The exercise: Offset every coordinate in the answers by 69 and write out everything from the line containing "Where should I click to: Open the 1366" down to the line containing "click(83, 729)", with both of those lines included and the requests kept as they are in the data.

--- START ---

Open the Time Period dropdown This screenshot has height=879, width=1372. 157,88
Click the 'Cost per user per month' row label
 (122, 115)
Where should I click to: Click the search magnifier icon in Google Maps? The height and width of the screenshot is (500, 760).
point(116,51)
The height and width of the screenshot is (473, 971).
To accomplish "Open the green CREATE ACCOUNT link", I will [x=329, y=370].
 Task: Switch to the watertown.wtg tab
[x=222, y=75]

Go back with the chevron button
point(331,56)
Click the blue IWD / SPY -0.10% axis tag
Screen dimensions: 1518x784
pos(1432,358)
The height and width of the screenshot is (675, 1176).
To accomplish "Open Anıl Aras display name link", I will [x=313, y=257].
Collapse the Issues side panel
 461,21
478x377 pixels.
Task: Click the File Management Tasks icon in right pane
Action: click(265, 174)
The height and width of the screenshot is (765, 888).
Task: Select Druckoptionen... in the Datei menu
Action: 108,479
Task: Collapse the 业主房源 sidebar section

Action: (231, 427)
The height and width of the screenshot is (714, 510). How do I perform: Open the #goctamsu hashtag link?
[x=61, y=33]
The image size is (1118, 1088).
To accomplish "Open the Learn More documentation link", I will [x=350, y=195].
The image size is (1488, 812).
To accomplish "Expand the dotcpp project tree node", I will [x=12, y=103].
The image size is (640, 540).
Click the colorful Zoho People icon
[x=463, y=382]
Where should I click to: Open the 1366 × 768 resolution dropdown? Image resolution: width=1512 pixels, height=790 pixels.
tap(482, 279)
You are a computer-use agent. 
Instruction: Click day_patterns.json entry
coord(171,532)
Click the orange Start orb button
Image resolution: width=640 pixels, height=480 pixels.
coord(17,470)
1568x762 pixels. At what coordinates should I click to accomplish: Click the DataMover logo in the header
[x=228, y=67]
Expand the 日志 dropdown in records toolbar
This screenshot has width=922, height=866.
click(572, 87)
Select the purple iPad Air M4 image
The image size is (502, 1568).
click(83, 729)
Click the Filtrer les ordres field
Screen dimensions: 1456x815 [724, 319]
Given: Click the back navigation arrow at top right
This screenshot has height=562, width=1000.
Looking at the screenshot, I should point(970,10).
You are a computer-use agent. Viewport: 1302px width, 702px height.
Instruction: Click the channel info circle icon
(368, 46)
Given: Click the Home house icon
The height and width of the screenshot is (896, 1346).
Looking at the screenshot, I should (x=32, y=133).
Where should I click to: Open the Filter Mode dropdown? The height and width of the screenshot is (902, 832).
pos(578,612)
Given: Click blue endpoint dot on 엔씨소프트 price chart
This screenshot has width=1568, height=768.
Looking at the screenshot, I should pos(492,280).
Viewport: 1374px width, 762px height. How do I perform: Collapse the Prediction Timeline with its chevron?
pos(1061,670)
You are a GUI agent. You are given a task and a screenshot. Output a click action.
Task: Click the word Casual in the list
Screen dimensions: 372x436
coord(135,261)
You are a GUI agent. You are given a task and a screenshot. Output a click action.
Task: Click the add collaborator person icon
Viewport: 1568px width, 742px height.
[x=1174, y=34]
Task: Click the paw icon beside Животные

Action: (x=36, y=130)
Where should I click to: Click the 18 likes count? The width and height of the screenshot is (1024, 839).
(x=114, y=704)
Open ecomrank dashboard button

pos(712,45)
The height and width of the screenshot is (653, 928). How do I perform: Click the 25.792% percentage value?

--- END ---

Correct output:
Where should I click to: Open the 1366 × 768 resolution dropdown? Image resolution: width=1512 pixels, height=790 pixels.
tap(551, 348)
You are a computer-use agent. 
Instruction: Click day_patterns.json entry
coord(240,601)
Click the orange Start orb button
Image resolution: width=640 pixels, height=480 pixels.
coord(86,539)
1568x762 pixels. At what coordinates should I click to accomplish: Click the DataMover logo in the header
[x=297, y=136]
Expand the 日志 dropdown in records toolbar
This screenshot has width=922, height=866.
click(641, 156)
Select the purple iPad Air M4 image
The image size is (502, 1568).
click(152, 798)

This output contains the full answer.